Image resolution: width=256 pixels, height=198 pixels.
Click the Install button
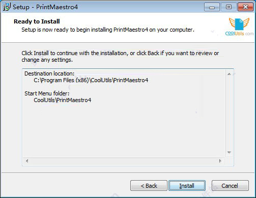point(187,186)
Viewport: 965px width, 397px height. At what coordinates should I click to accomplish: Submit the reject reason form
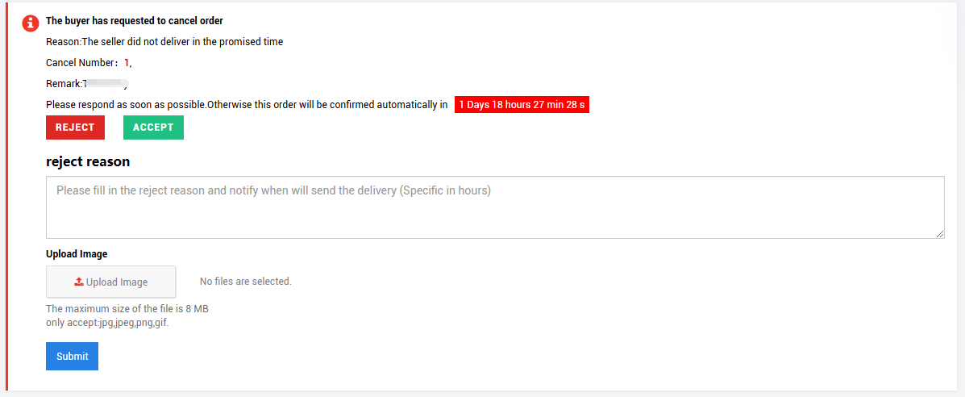point(72,357)
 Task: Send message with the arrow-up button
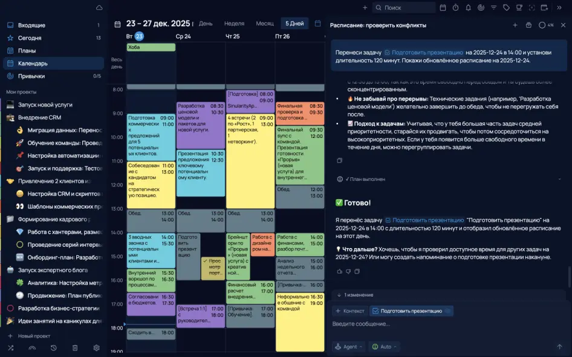coord(559,347)
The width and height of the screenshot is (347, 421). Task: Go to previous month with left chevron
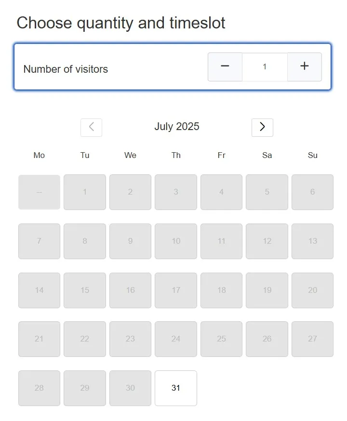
■ ■ ■ ■
*Task to complete:* Find every line in the entries above that contains the word "with" and copy each one. Matches are case-sensitive.

*Final result:*
 Task: Send message with the arrow-up button
The width and height of the screenshot is (347, 421). Task: Go to previous month with left chevron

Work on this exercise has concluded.